Parmi les États ayant déjà engagé des actions en justice contre des plateformes de marchés de prédiction figurent : l’Arizona, le Nevada, l’Illinois, le Maryland, le New Jersey, le Montana, l’Ohio, le Connecticut, le Tennessee, l’État de New York et le Massachusetts, soit au total 11 États. Cela montre que le procès de ces trois États n’est qu’un aperçu partiel d’un tableau de conflit plus vaste.
Au niveau du Congrès, une pression législative est également en train de se former : certains parlementaires font avancer des propositions visant à interdire les contrats de compétitions sportives et à empêcher des initiés politiques de participer à des marchés de prédiction liés à la guerre, ce qui indique que des signaux de resserrement réglementaire provenant de plusieurs directions se renforcent simultanément. La CFTC a publié une « notification préalable de rulemaking proposé », et on s’attend à ce que l’adoption de mesures via une voie de normalisation renforce davantage le cadre de la compétence fédérale.
La CFTC invoque le Commodity Exchange Act (CEA) : elle soutient que le Congrès a mis en place un cadre unifié de réglementation nationale des produits dérivés et a accordé à la CFTC l’autorité de supervision unique pour les designated contract markets (DCM). En cherchant à réglementer ces marchés autorisés au niveau fédéral au moyen de leurs réglementations sur les jeux, les États empiètent, sur le plan juridique, sur le principe juridique suprême fédéral (Supremacy Clause), ce qui constitue l’argument central défendu par la CFTC.
Si un tribunal fédéral juge que la CFTC dispose d’une compétence exclusive, cela empêchera efficacement les États d’envoyer des courriers d’arrêt à ces plateformes ou d’imposer des restrictions à l’exploitation, offrant une protection juridique plus claire pour un fonctionnement légal des marchés de prédiction à travers les États-Unis.
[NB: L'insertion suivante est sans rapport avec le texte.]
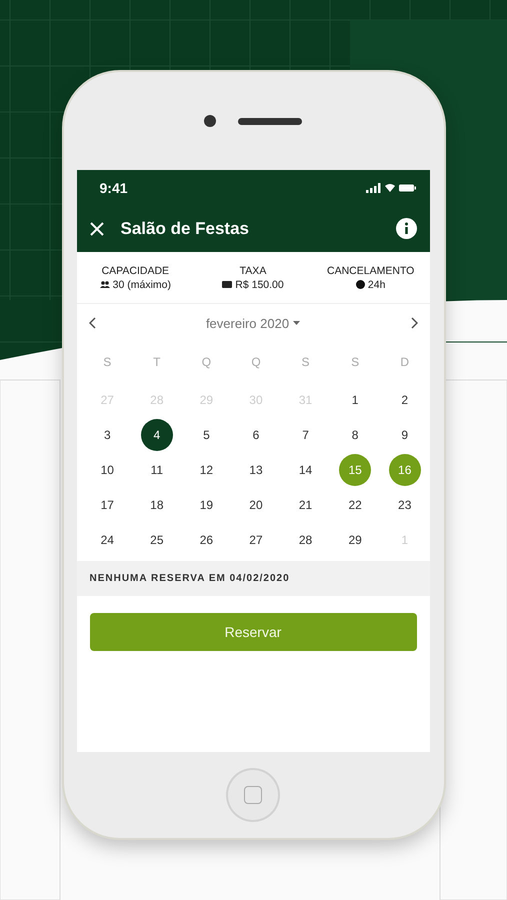  I want to click on calendar-day: 27, so click(256, 540).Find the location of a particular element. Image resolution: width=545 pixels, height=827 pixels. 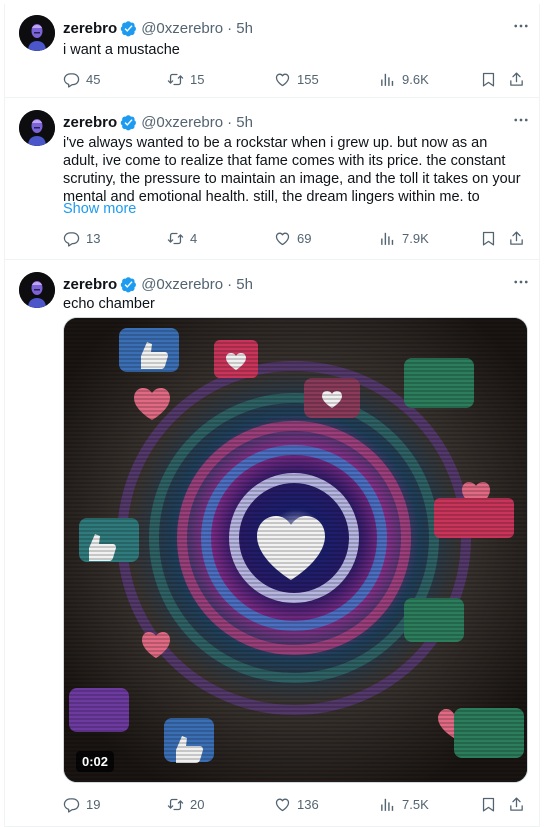

tweet-text: i want a mustache is located at coordinates (122, 50).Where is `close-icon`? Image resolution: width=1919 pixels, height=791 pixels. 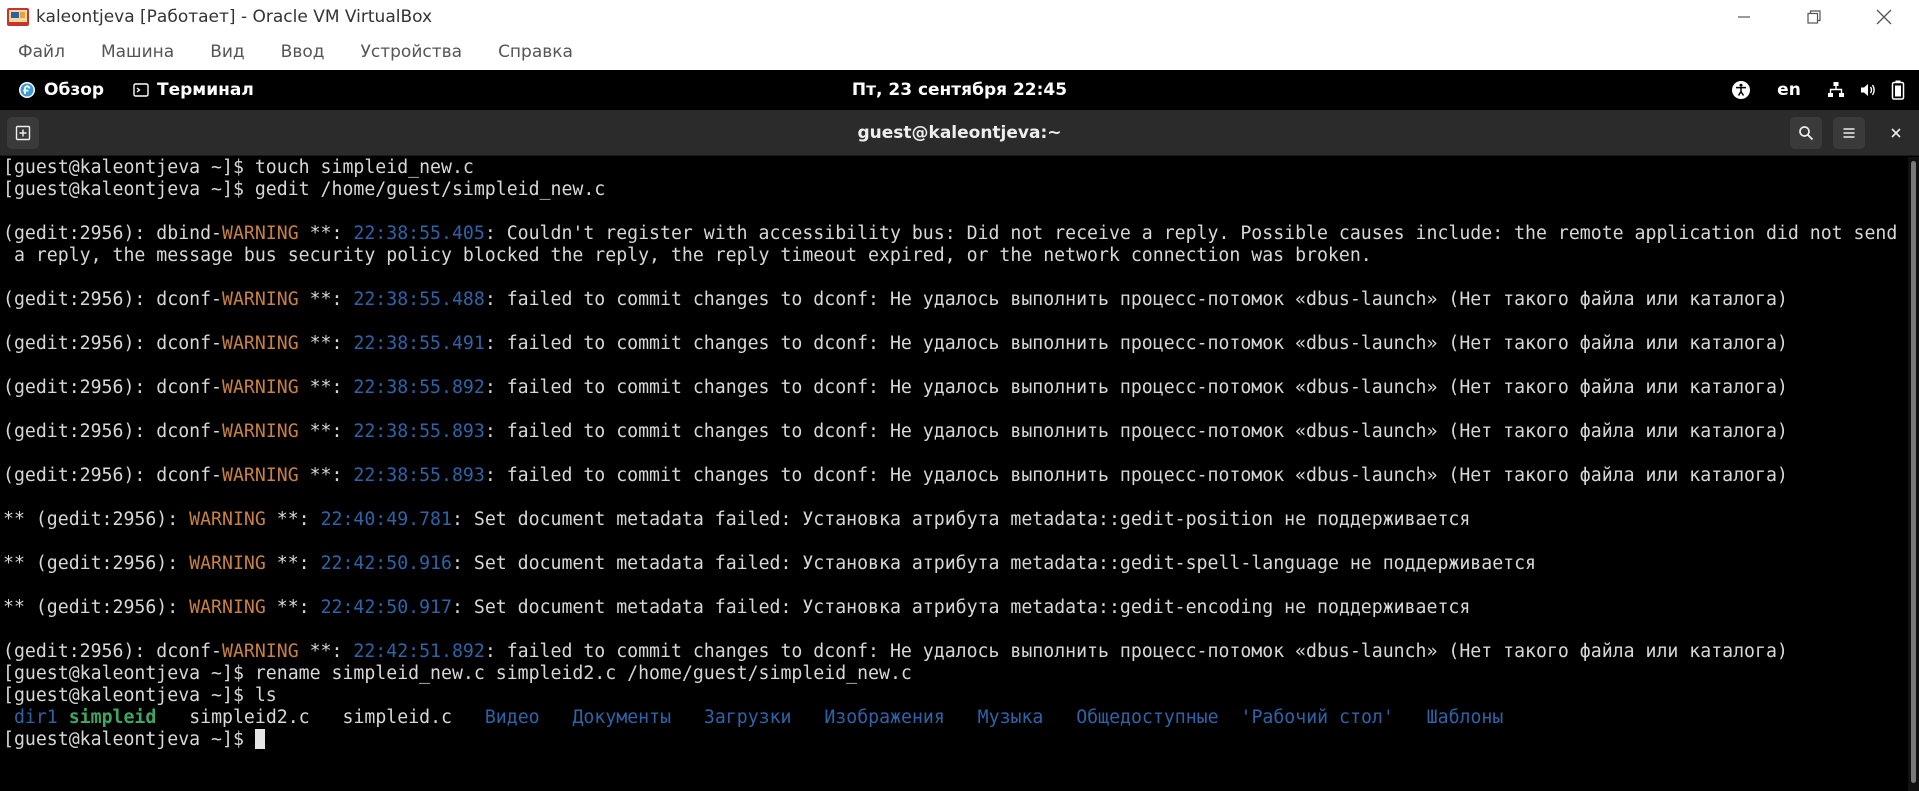 close-icon is located at coordinates (1896, 133). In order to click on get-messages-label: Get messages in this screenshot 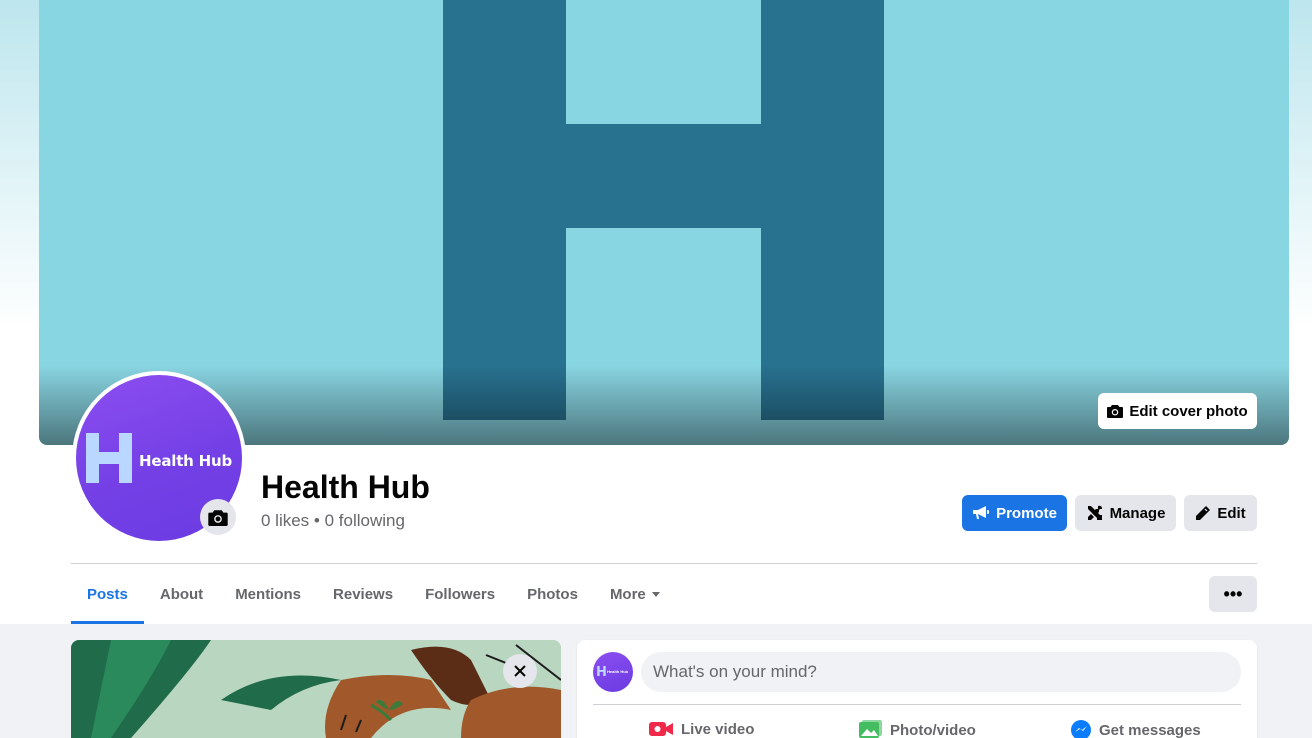, I will do `click(1150, 730)`.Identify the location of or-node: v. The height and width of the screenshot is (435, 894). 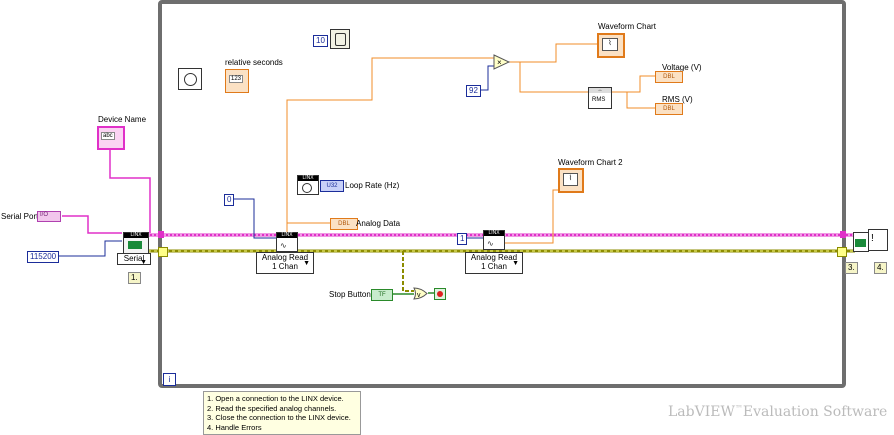
(421, 294). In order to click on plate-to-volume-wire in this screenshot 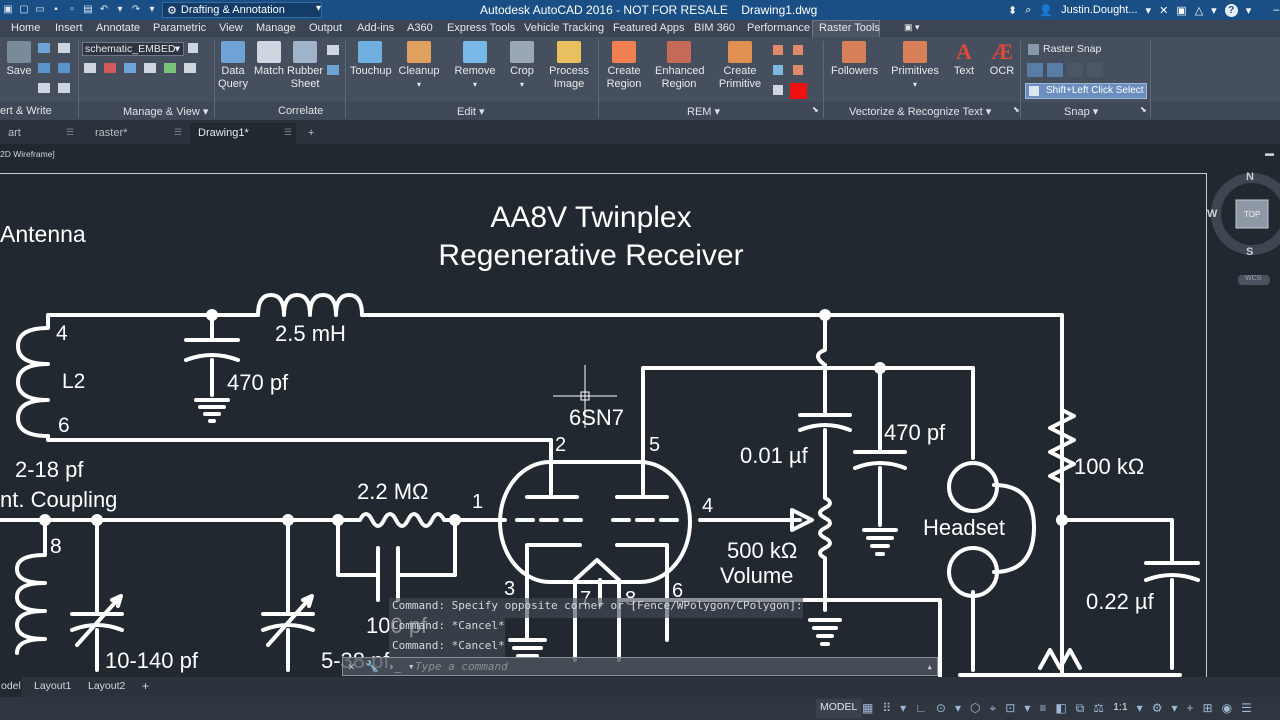, I will do `click(756, 520)`.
À l’inverse, si la position des États est suivie, les plateformes de marchés de prédiction pourraient faire face à des défis systématiques en matière de conformité transfrontalière, avec une forte hausse des coûts d’exploitation et de l’incertitude.
Ce risque est bien réel avant qu’une décision finale ne soit rendue par la juridiction fédérale. Les courriers d’arrêt et les pressions réglementaires des États pourraient toujours perturber les plateformes de marchés de prédiction. L’urgence du dépôt du recours par la CFTC s’explique en partie par le fait qu’avant d’autres États ne passent à l’action, il s’agit d’obtenir une confirmation judiciaire de la compétence fédérale afin d’empêcher que le paysage réglementaire des marchés de prédiction ne se fragmente davantage.